Stored items:
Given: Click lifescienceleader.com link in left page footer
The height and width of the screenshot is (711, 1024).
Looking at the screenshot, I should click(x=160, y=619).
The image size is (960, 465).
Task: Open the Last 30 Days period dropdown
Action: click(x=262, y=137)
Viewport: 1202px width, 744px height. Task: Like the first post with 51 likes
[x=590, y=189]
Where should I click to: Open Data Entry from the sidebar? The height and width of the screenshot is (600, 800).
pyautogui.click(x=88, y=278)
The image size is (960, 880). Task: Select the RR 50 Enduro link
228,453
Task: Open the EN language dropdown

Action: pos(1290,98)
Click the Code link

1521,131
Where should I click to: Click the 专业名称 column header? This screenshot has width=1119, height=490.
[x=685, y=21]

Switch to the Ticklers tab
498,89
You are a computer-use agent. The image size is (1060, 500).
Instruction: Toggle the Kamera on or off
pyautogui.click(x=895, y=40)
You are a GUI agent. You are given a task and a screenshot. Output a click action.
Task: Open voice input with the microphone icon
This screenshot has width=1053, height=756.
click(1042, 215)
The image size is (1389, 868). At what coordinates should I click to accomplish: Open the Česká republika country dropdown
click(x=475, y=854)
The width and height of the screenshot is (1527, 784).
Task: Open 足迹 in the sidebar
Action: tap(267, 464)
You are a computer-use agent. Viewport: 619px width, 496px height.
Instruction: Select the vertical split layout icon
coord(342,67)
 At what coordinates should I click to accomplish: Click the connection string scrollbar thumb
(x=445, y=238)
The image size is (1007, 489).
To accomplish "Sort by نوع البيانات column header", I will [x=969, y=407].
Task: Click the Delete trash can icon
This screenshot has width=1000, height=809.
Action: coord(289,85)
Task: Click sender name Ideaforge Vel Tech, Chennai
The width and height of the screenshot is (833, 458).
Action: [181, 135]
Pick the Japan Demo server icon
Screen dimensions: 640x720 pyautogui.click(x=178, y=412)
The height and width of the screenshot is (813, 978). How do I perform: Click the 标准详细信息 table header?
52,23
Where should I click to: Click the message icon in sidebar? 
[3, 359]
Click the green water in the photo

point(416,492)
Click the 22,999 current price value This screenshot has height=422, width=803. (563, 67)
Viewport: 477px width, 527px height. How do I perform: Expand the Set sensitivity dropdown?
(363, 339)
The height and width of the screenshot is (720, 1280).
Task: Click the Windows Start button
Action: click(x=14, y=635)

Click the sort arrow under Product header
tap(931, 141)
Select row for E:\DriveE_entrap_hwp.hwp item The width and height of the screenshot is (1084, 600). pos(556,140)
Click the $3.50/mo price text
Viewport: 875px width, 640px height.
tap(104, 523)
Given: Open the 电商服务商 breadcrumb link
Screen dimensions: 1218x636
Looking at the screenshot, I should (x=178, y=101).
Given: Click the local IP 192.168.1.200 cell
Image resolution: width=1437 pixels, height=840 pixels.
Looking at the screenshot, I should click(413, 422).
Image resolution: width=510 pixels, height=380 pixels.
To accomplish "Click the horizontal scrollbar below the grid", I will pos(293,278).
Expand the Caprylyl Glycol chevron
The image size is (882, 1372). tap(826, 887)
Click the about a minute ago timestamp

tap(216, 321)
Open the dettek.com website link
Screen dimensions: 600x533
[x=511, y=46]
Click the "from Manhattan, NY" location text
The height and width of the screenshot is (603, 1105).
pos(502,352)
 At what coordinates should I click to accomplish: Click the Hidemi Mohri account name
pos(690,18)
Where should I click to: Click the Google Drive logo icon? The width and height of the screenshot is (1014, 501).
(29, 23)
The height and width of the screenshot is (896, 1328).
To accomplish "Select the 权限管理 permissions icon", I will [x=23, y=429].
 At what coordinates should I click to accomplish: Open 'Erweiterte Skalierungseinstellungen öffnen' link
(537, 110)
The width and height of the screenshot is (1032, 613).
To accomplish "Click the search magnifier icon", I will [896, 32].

Your assignment: Would you reproduce all the entries exactly?

Your solution:
Given: Click lifescienceleader.com link in left page footer
The height and width of the screenshot is (711, 1024).
Looking at the screenshot, I should click(x=160, y=619).
The image size is (960, 465).
Task: Open the Last 30 Days period dropdown
Action: click(x=262, y=137)
Viewport: 1202px width, 744px height. Task: Like the first post with 51 likes
[x=590, y=189]
Where should I click to: Open Data Entry from the sidebar? The height and width of the screenshot is (600, 800).
pyautogui.click(x=88, y=278)
The image size is (960, 880). Task: Select the RR 50 Enduro link
228,453
Task: Open the EN language dropdown

Action: pos(1290,98)
Click the Code link

1521,131
Where should I click to: Click the 专业名称 column header? This screenshot has width=1119, height=490.
[x=685, y=21]

Switch to the Ticklers tab
498,89
You are a computer-use agent. The image size is (1060, 500).
Instruction: Toggle the Kamera on or off
pyautogui.click(x=895, y=40)
You are a GUI agent. You are given a task and a screenshot. Output a click action.
Task: Open voice input with the microphone icon
This screenshot has width=1053, height=756.
click(1042, 215)
The image size is (1389, 868). At what coordinates should I click to accomplish: Open the Česká republika country dropdown
click(x=475, y=854)
The width and height of the screenshot is (1527, 784).
Task: Open 足迹 in the sidebar
Action: tap(267, 464)
You are a computer-use agent. Viewport: 619px width, 496px height.
Instruction: Select the vertical split layout icon
coord(342,67)
 At what coordinates should I click to accomplish: Click the connection string scrollbar thumb
(x=445, y=238)
The image size is (1007, 489).
To accomplish "Sort by نوع البيانات column header", I will [x=969, y=407].
Task: Click the Delete trash can icon
This screenshot has width=1000, height=809.
Action: coord(289,85)
Task: Click sender name Ideaforge Vel Tech, Chennai
The width and height of the screenshot is (833, 458).
Action: [181, 135]
Pick the Japan Demo server icon
Screen dimensions: 640x720 pyautogui.click(x=178, y=412)
The height and width of the screenshot is (813, 978). How do I perform: Click the 标准详细信息 table header?
52,23
Where should I click to: Click the message icon in sidebar? 
[3, 359]
Click the green water in the photo

point(416,492)
Click the 22,999 current price value This screenshot has height=422, width=803. (563, 67)
Viewport: 477px width, 527px height. How do I perform: Expand the Set sensitivity dropdown?
(363, 339)
The height and width of the screenshot is (720, 1280).
Task: Click the Windows Start button
Action: click(x=14, y=635)

Click the sort arrow under Product header
tap(931, 141)
Select row for E:\DriveE_entrap_hwp.hwp item The width and height of the screenshot is (1084, 600). pos(556,140)
Click the $3.50/mo price text
Viewport: 875px width, 640px height.
tap(104, 523)
Given: Open the 电商服务商 breadcrumb link
Screen dimensions: 1218x636
Looking at the screenshot, I should (x=178, y=101).
Given: Click the local IP 192.168.1.200 cell
Image resolution: width=1437 pixels, height=840 pixels.
Looking at the screenshot, I should click(413, 422).
Image resolution: width=510 pixels, height=380 pixels.
To accomplish "Click the horizontal scrollbar below the grid", I will pos(293,278).
Expand the Caprylyl Glycol chevron
The image size is (882, 1372). tap(826, 887)
Click the about a minute ago timestamp

tap(216, 321)
Open the dettek.com website link
Screen dimensions: 600x533
[x=511, y=46]
Click the "from Manhattan, NY" location text
The height and width of the screenshot is (603, 1105).
pos(502,352)
 At what coordinates should I click to accomplish: Click the Hidemi Mohri account name
pos(690,18)
Where should I click to: Click the Google Drive logo icon? The width and height of the screenshot is (1014, 501).
(29, 23)
The height and width of the screenshot is (896, 1328).
To accomplish "Select the 权限管理 permissions icon", I will [x=23, y=429].
 At what coordinates should I click to accomplish: Open 'Erweiterte Skalierungseinstellungen öffnen' link
(537, 110)
The width and height of the screenshot is (1032, 613).
To accomplish "Click the search magnifier icon", I will [896, 32].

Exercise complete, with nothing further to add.